The shy and unassuming Genevieve arrives in Splendona complete with horn-rimmed glasses and beret. Her sad tales of misfortune and lost love soon win her sympathy from the Grady family and their friends. Professing undying admiration for Starla and her wonderful life, Genevieve is only too happy to be at her beckon call and listen to her most intimate secrets. Ed Mitchell (Trent Ford), the school photographer, is the first to notice a hidden beauty under Genevieve’s unassuming disguise, and her picture is soon gracing the cover of the paper with an article about her tragic past . . . an article that was supposed to be about Starla!
Before Starla realizes what is happening, Genevieve has usurped her best friends, her boyfriend, her parents, her spot on the cheerleading squad, and her position as the most popular girl in Splendona. She even goes so far as to orchestrate Starla’s arrest for drugs and attempted murder.
All seems lost until an unlikely pair of supporters helps Starla. The small group teams up to expose Genevieve as the conniving, backstabbing liar that she is.

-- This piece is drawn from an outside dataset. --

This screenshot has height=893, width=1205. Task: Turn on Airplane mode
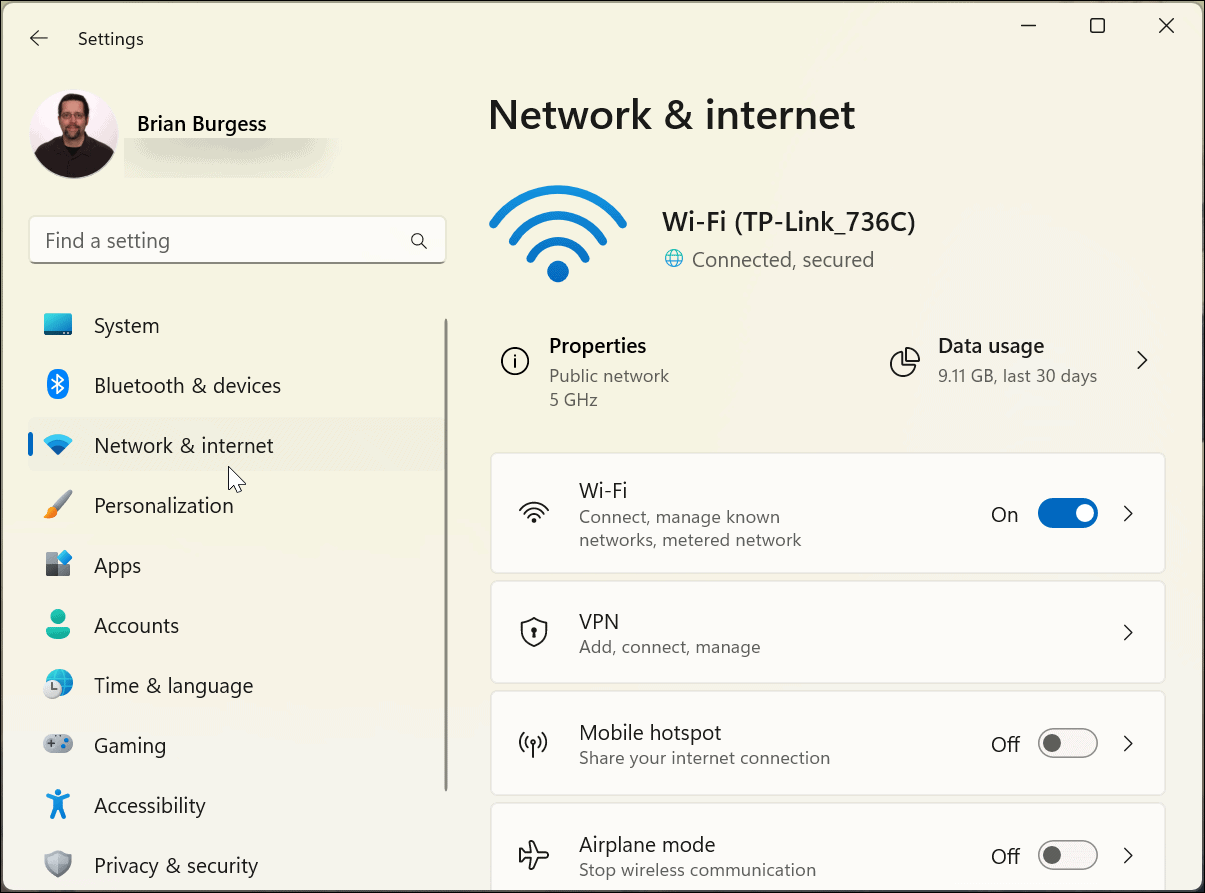[x=1067, y=855]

In pondering SLAP HER, SHE’S FRENCH, one must ask, though, doesn’t it take one to know one? Wouldn’t Starla have to have sown some of these backstabbing seeds in order to reap a betrayer like Genevieve? Indeed, she has! She’s lived a lifetime of such competition that she hardly even notices her ways anymore. No wonder heaven had to pull her out of her delusion!
This movie pokes fun at Texas in a big, Texas way – its big-haired, big-makeup, flashy-dressing girls, its meat-loving, beef-raising ways, its big, sprawling mansions, its loud, grating accents, its strong, dancin’, fightin’ women, and its love of wealth and appearances.

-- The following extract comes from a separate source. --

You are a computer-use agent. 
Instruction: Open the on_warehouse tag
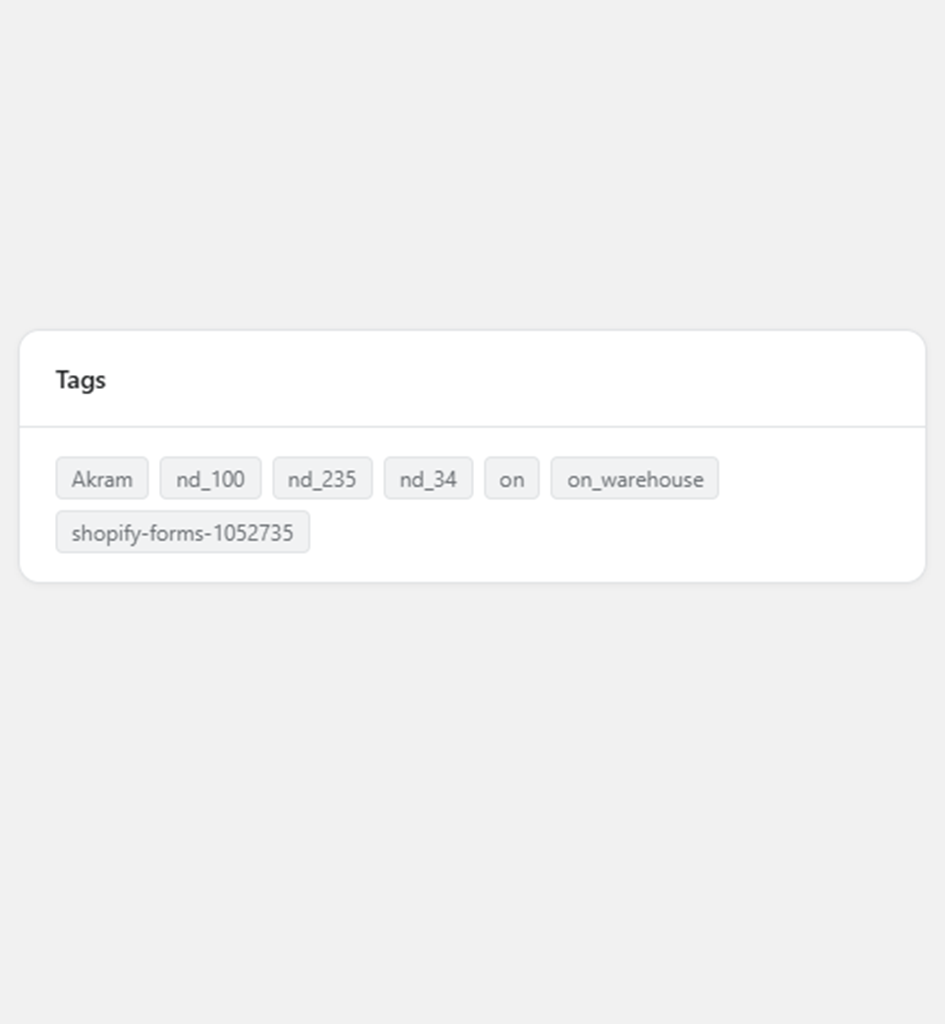click(x=635, y=479)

The acting by the protagonist, Jane McGregor, is superb, and there are several very funny scenes and lines. For instance, when the beauty queen is getting her mug shots in jail, she asks, “If these turn out good, could I order prints?” The rest of the acting in this modestly budgeted movie was not that special, however.

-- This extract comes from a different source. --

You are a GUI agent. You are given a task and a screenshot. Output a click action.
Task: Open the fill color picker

The humanistic and hedonistic portrayal of a world of vain philosophies, vacuous giving, personal indulgence and appearances was uncomfortably accurate and unsettling, though humorous. The protagonist offers one honest prayer, but mostly uses the names of God and Jesus to win beauty pageants.
The movie would be a good study for teenage girls in avoiding the controlling Jezebel spirit, or the “velvet hammer,” but there is too much foul language to wade through for the payoff. The music track has offensive lyrics, and there is a lewd, disrespectful interchange with the French teacher. All of these elements spoil an otherwise intriguing study about girl power.
In SLAP HER, SHE’S FRENCH, Starla Grady has it all. The most popular girl of all, she is a beauty pageant winner, the head cheerleader and girlfriend of the school’s hunky, beef-eating quarterback. Nothing could stand in the way of Starla’s quest to fulfill her life’s ambition – to become the most popular talk show host in America . . . or could it? Enter French exchange student Genevieve LePlouff and exit Starla’s perfect world! The shy Genevieve’s sad tales of misfortune and lost love soon win her sympathy from all. Professing undying admiration for Starla, Genevieve is only too happy to be at her beckon call and listen to every secret. Soon Genevieve has usurped Starla’s best friends, boyfriend, parents, cheerleading spot, and position as the most popular girl in Splendona. All seems lost until some unlikely supporters help Starla, teaming up to expose Genevieve as the conniving, backstabbing liar that she is.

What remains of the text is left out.